罰則内容としては以下が規定されています。

  • 法人税・青色申告の承認が取り消しされる
  • 重大な不正と判断された場合は重加算税(10%加重)が課される

「取引が正しく記帳されて申告にも反映されており、保存すべき取引情報の内容が書面を含む電子データ以外から確認できるような場合には、ただちに青色申告の承認が取り消しされるものではない」という見解が国税庁から出ています。しかし、たとえヒューマンエラーだったとしても、是正措置を怠っていた場合には罰せられる懸念があり、今まで以上に徹底した管理体制が必要です。

電子取引では従来可能であった紙保存が禁止され、電子データでの保存のみ認められると変更され厳格化しました。2年間の猶予措置が設けられましたが、2024年には必ず対応できるようにしなければなりません。大幅に内容が変更されているのでよく確認しておきましょう。

2022年1月1日付で改正された電子帳簿保存法で、改正された内容はほかにもあります。目的は施行当初から目指しているペーパーレス化の促進やそれに伴うコスト削減です。今回の改正で大幅な規制緩和がなされたことで、DXが大幅に促進されると予想されており、対応を急ぐ必要があるでしょう。一方で規制が強化された面もあるため、同時に理解しておいてください。

  • 帳簿保存の改正点
    税務署長の事前承認制度が廃止される
  • スキャナ保存の改正点
    税務署長の事前承認制度が廃止される、タイムスタンプ付与期間が延長される
  • 電子取引の改正点
    検索要件の緩和、電子受領したものは電子保存が必須になる(2年間の宥恕措置あり)

書類を電子保存すると、さまざまなメリットを受けられます。コスト削減や業務効率化といったさまざまな効果が期待できるのです。

【期待される効果の例】
  • 印刷/郵送/保管にかかるコストの削減
  • 上記にかかる工数削減(生産性向上)
  • 過去書類の検索時間短縮
  • 紙書類の授受にかかるタイムロス削減
  • 業務DXの推進
  • テレワーク推進

費用的な面だけではなく、業務DXやテレワークの推進にもつながり、企業の生産性向上につながります。また、削減できたコストを別の場所に回すことができるため、今回の改正を迷惑だと思わず、むしろこの機会に推進していくといいでしょう。

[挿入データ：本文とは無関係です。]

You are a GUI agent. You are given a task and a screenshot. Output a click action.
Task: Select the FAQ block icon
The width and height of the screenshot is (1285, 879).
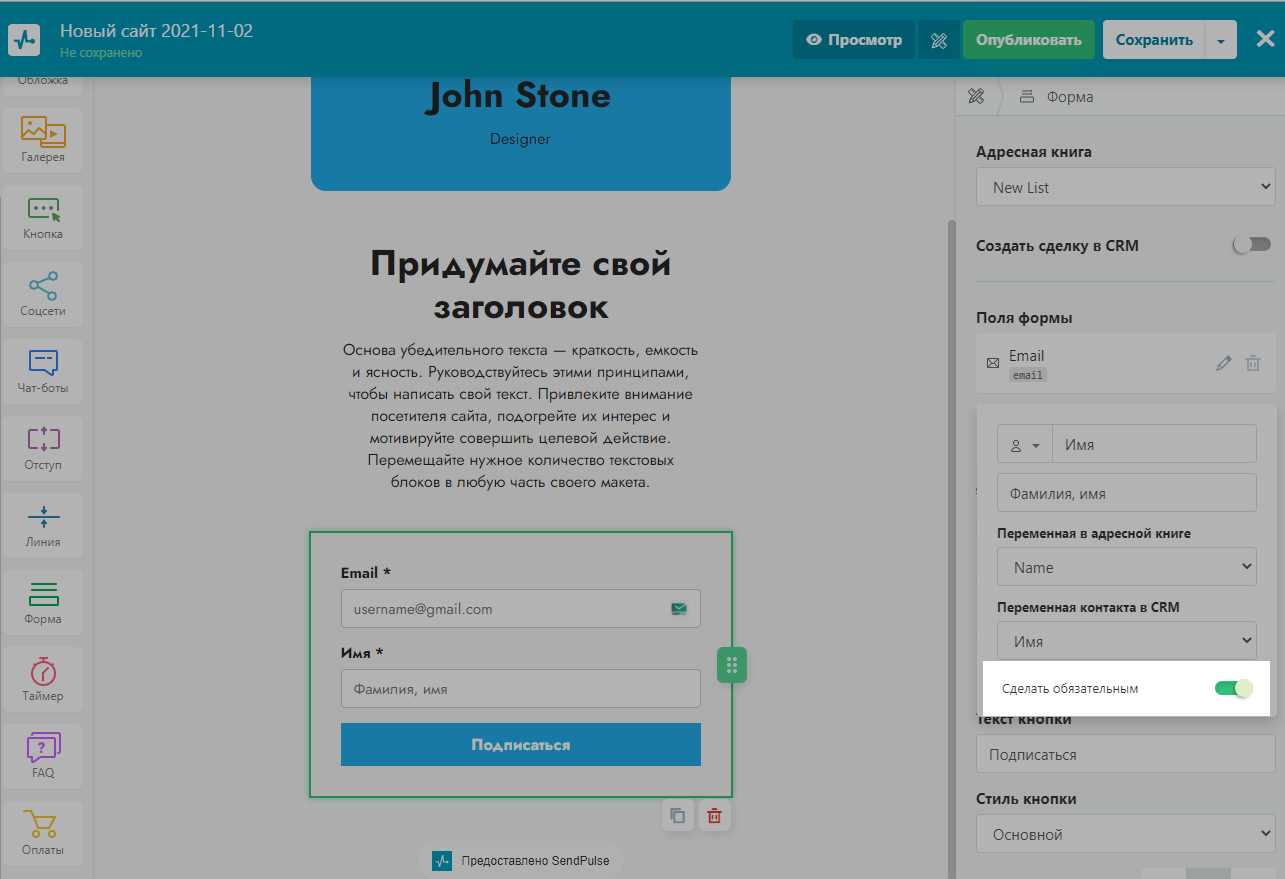(x=43, y=755)
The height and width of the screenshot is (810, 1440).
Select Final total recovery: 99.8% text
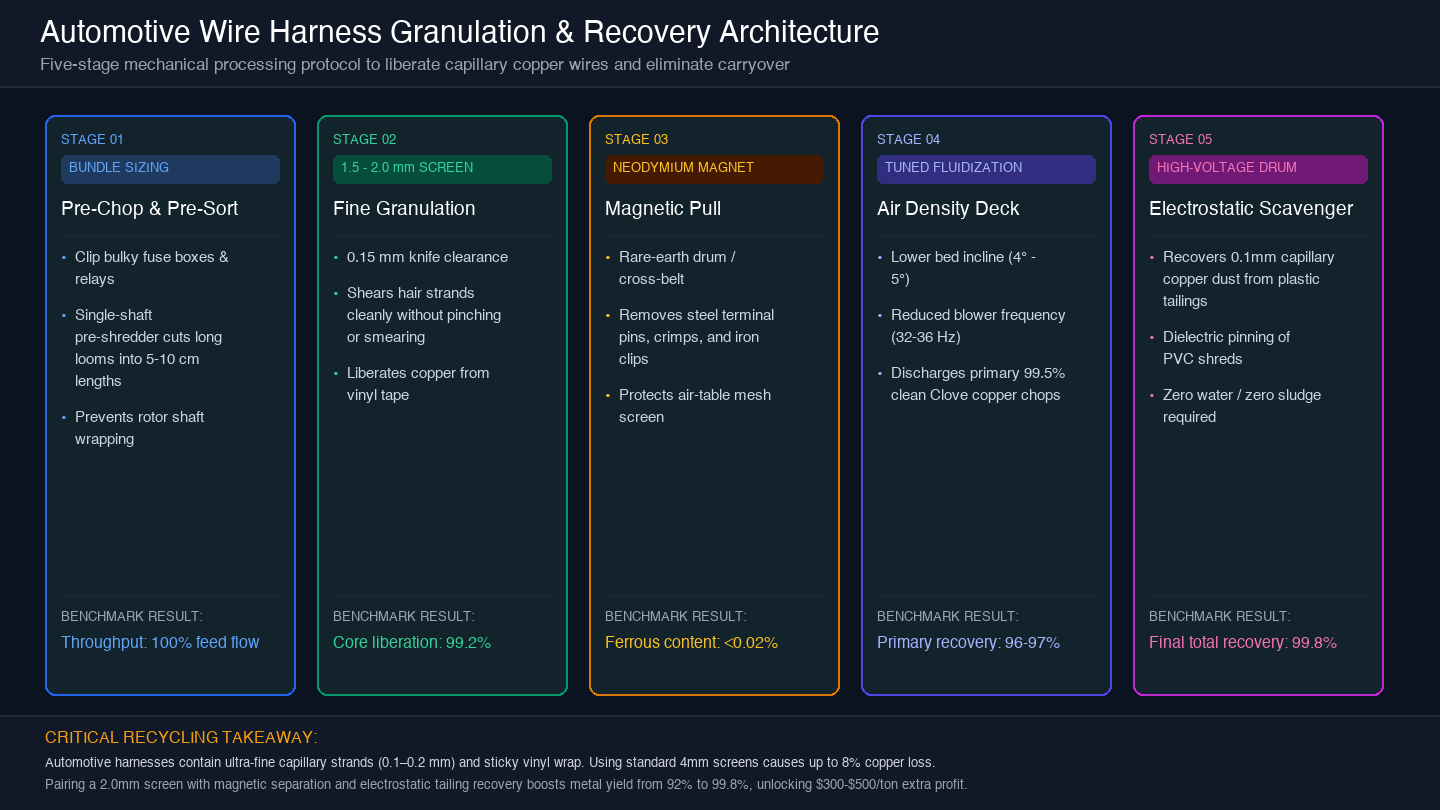coord(1243,643)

今回の電子帳簿保存法改正で、要件が大幅に変わり、対応を急がなければならない法人や個人事業主もいるでしょう。よりしっかりとした内部統制が求められる一方で、業務効率化や働き方改革につながる大きなチャンスでもあります。単なる法対応に留めず、企業の生産性向上につなげる対策を検討することが望ましいでしょう。